To commence the lecture, Poirier introduced us to her work as a Professor at Smith College, where she instructs interdisciplinary data science courses tailored for both humanities and STEM students. In one of her courses, the students delineated the following dichotomy between “good” and “bad” datasets:
Good datasets | Bad datasets |
Clean | Messy |
Unbiased | Biased |
Complete | Incomplete |
Neutral | Partial |
Objective | Subjective |
Examining these attributions, “good” datasets leave no room for indeterminacies. For instance, the toy datasets commonly utilized in data science courses, such as the Palmer Penguins dataset for R, represent such “good” datasets. These are well-structured datasets that contain no missing cases and are designed to promote an understanding of data science formats. For the students, these datasets are presented as impartial and apolitical, with no consideration given to the circumstances of their construction.
In her lecture, Poirier urged us to challenge the notion of “good” and “bad” datasets and explore how advocacy and indeterminacies can be identified in all datasets. This necessitates an examination of datasets as cultural artefacts and an exploration of how the sites of data construction and the indeterminacies in the data production process are manifested in them.

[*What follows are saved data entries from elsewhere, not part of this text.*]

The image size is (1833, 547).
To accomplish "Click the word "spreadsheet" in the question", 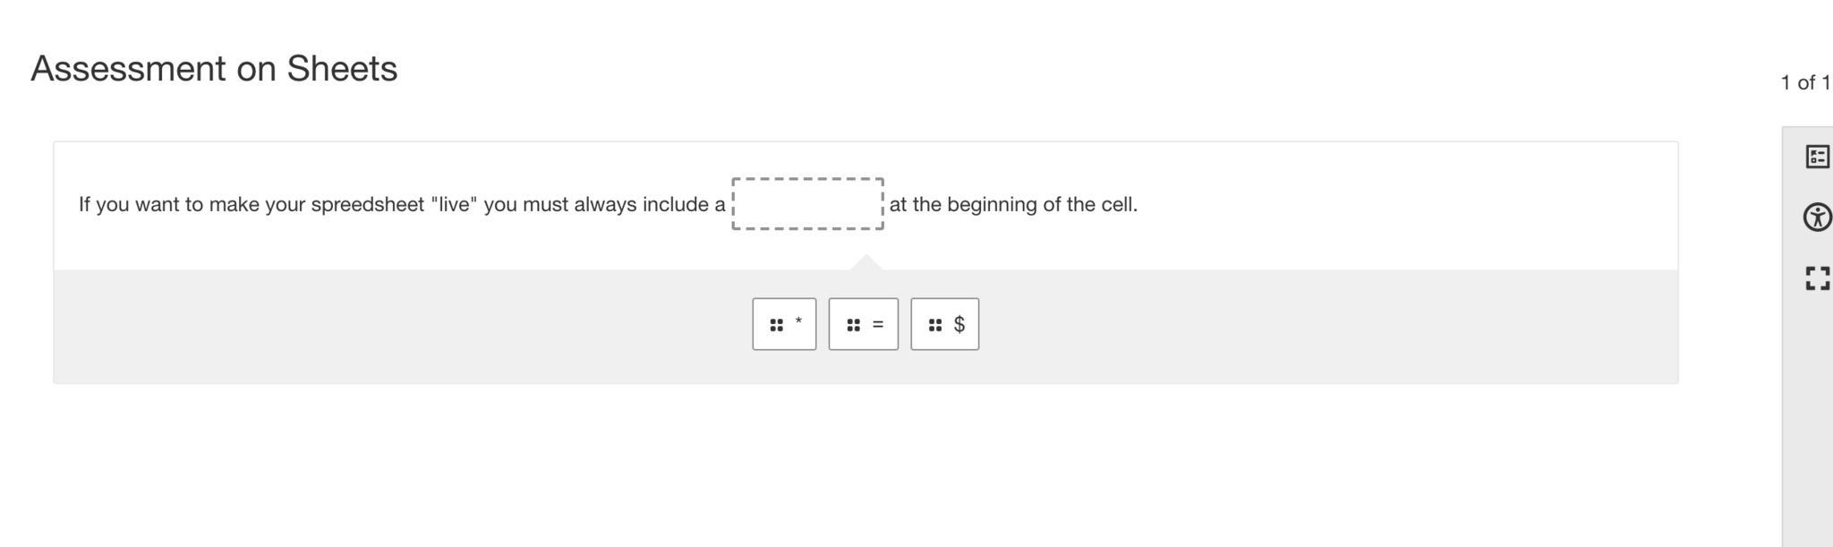I will [367, 205].
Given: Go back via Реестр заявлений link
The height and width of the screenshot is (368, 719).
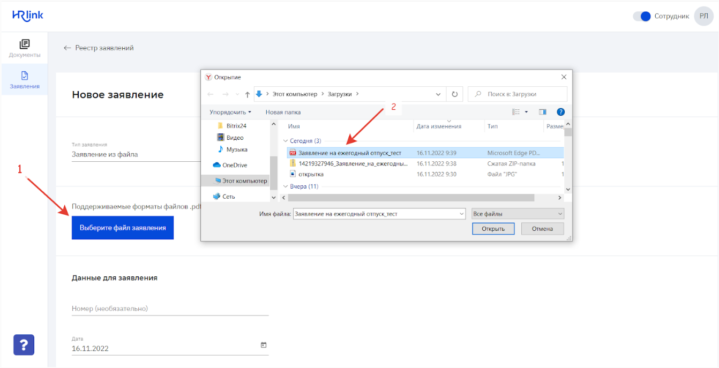Looking at the screenshot, I should coord(99,48).
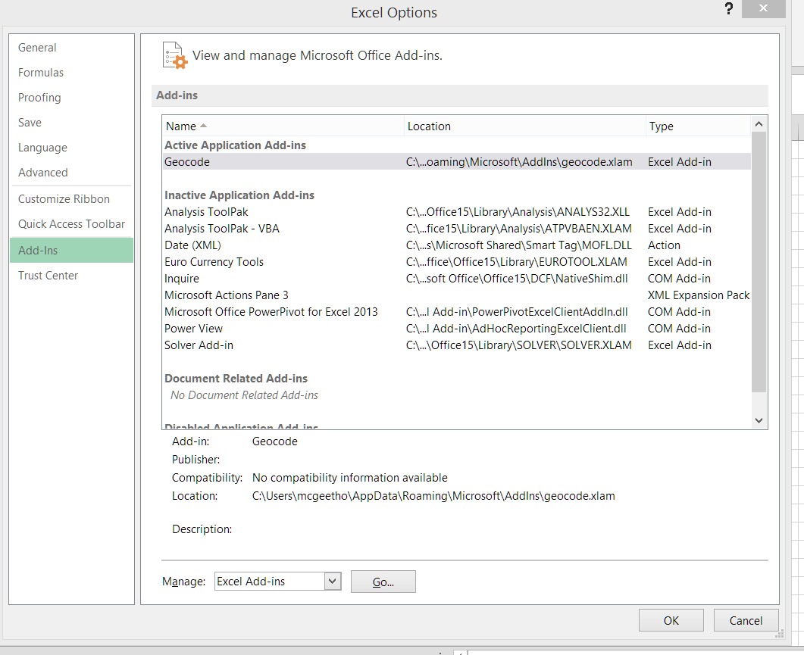The image size is (804, 655).
Task: Click the Go... button
Action: [x=383, y=582]
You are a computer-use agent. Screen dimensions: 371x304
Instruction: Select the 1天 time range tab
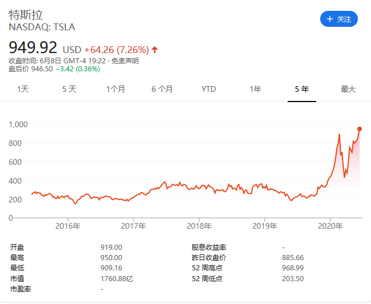(x=23, y=89)
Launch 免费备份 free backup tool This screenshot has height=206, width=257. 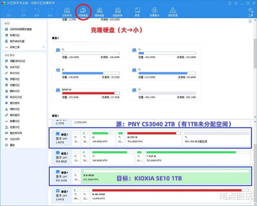point(155,11)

The lecture focused on Poirier’s research in the field of disclosure datasets, which “aggregate information produced and reported by the same institutions they are meant to hold accountable” (Poirier, 2022, p. 1446). This kind of data is particularly vulnerable to institutionalized incentives for data manipulation, commonly known as “Juking the Stats” or “Cooking the Books.” These practices involve not only falsifying data but also employing deceptive accounting (deliberately misleading and vague standards and laws) and phantom reductions. All of these practices are rooted in uncertainties in the data production process.
Considering these various practices of “Juking the Stats,” there is not merely a dichotomy between “good” and “bad” datasets, but rather data distortions that occur at different stages of dataset construction. Poirier argues that addressing these distortions requires a more expansive and nuanced discourse on how to evaluate datasets, as well as more robust ways of teaching critical data literacy. This includes, amongst other things, evaluating how data contribute to particular social structures, and allowing students to work with real, complex datasets that pique their interest.
The subsequent discussion following the lecture focused on the concept of “data distortions” and the extent to which these alterations during the data construction process are deliberate or unintentional. During this discussion, Poirier emphasised the social and systemic influences that affect data production processes and clarified that distortions can also be understood as manifestations that do not align with people’s experiences.
Relating the conclusions of this lecture to our thematic focus on “Infrastructuring Indeterminacies” for the term, an important aspect of critical data literacy is to acknowledge indeterminacies as a part of the infrastructures of data production.
References:
Poirier, L. (2022). Accountable Data: The Politics and Pragmatics of Disclosure Datasets. In: FAccT ’22: Proceedings of the 2022 ACM Conference on Fairness, Accountability, and Transparency, pp. 1446-1456.